Directed by Joel Schumacher, Trespass details the chaos that ensues after masked assailants break into a wealthy couple’s (Nicolas Cage’s Kyle and Nicole Kidman’s Sarah) opulent country estate – with the film subsequently revolving around the ongoing battle of wills that ensues between the various characters. There’s little doubt that Trespass starts out with a fair amount of promise, as Schumacher does a decent job of exploiting the movie’s inherently engrossing premise – with the watchable vibe heightened by Cage’s typically idiosyncratic turn as the film’s off-kilter protagonist. (Kidman, on the other hand, delivers a bland performance that is, for the most part, echoed in the less-than-engrossing work from her villainous co-stars.) There does reach a point, however, at which the one-note nature of Karl Gajdusek’s script becomes an insurmountable obstacle, as the majority of Trespass‘ second half seems to involve a lot of yelling and arguing among the various characters.
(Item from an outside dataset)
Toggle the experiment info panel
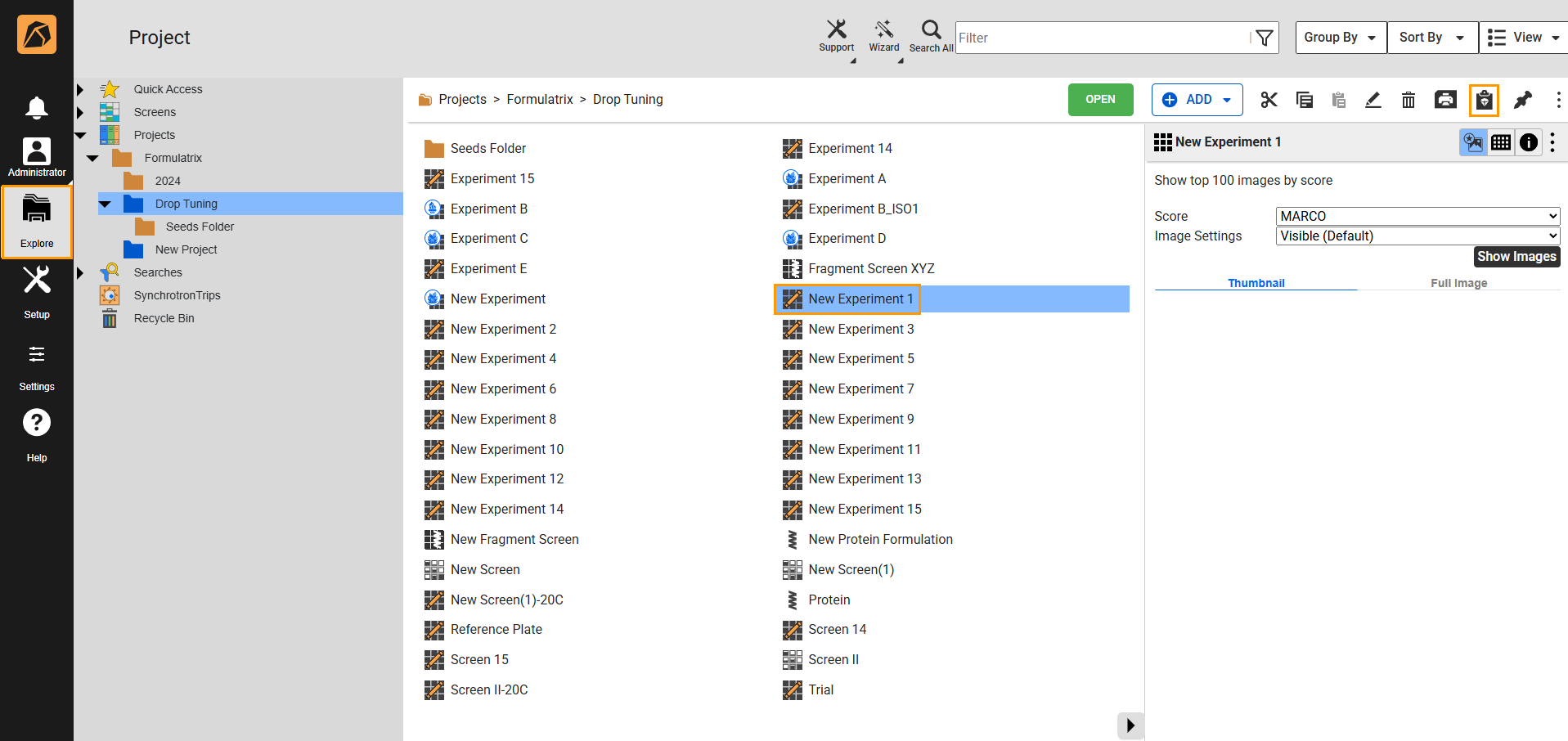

The increasingly stagnant atmosphere results in a lack of tension that grows increasingly problematic as time progresses, as there’s just never a point at which the viewer is able to work up any real sympathy for Kyle and Sarah’s perilous predicament. By the time the laughably overblown finale rolls around, Trespass has certainly established itself as a missed opportunity of distressing proportions – which is a shame, certainly, given how much fun Cage is clearly having here (eg his character refers to the individual intruders as, among other things, “assfuck” and “shithole”).